Santander / Oviedo, Efe / E. P.
La vicepresidenta segunda del Gobierno y ministra de Economía y Hacienda, Elena Salgado, admitió ayer que «probablemente» los bancos «no se merecían» los dineros públicos que recibieron para afrontar la crisis internacional, pero aseguró que devolverán «hasta el último euro» de lo recibido «y con intereses». De hecho, dijo, los activos financieros comprados por el Ejecutivo a la banca a cambio de facilitarle liquidez han dado este año un rédito de 1.800 millones de euros al Estado y en 2010, según dijo, van a dar «más de 3.000» millones.
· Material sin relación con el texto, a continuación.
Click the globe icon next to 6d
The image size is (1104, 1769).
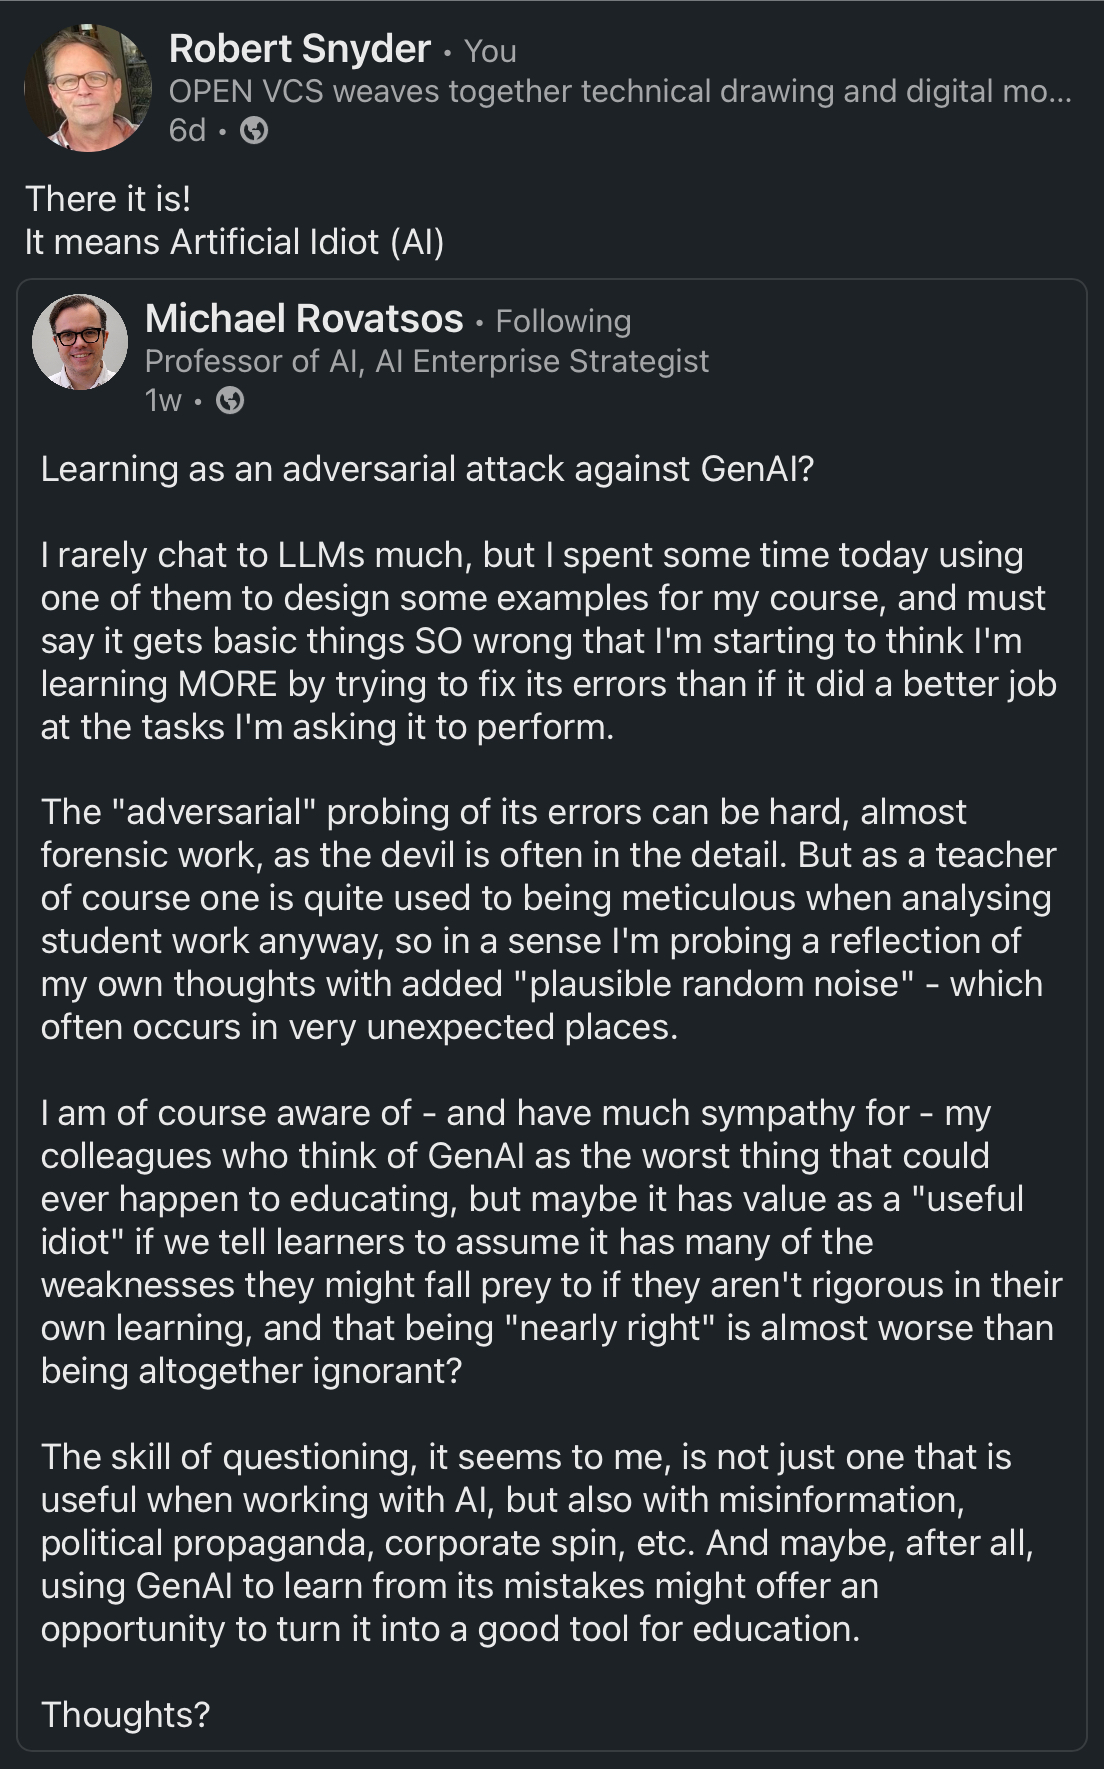(254, 130)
El Gobierno español abrió líneas de financiación y de inyecciones de liquidez en calidad de préstamo -y no de ayuda- a la banca como consecuencia del colapso del mercado interbancario, lo que impedía a las entidades tomar préstamo para financiar a sus clientes. Dichas adjudicaciones de liquidez se hicieron en régimen de subasta competitiva, donde los bancos, como cualquiera que accede a un crédito, debe aportar garantías de pago (en su caso, activos) y además satisfacer un interés al Estado por ese dinero.
La vicepresidenta económica aclaró que los bancos y cajas «van a devolver» al erario público «hasta el último euro. Y con intereses», precisó.
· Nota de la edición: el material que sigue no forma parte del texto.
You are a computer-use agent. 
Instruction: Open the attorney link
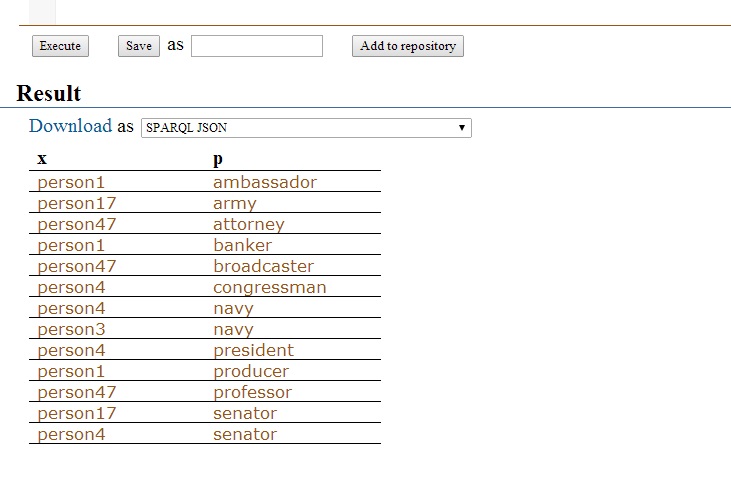coord(248,224)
En opinión de la vicepresidenta segunda, los bancos han estado en los orígenes de la crisis y, por ello, «probablemente» no se merecían el dinero público recibido. Sin embargo, el origen no ha estado en la banca española, sino en la de EE UU, que infectó a varios países europeos. En todo estos países sí ha habido ayudas públicas para salvar bancos, lo que no pasó en España, salvo en el caso de la intervenida Caja Castilla La Mancha (CCM).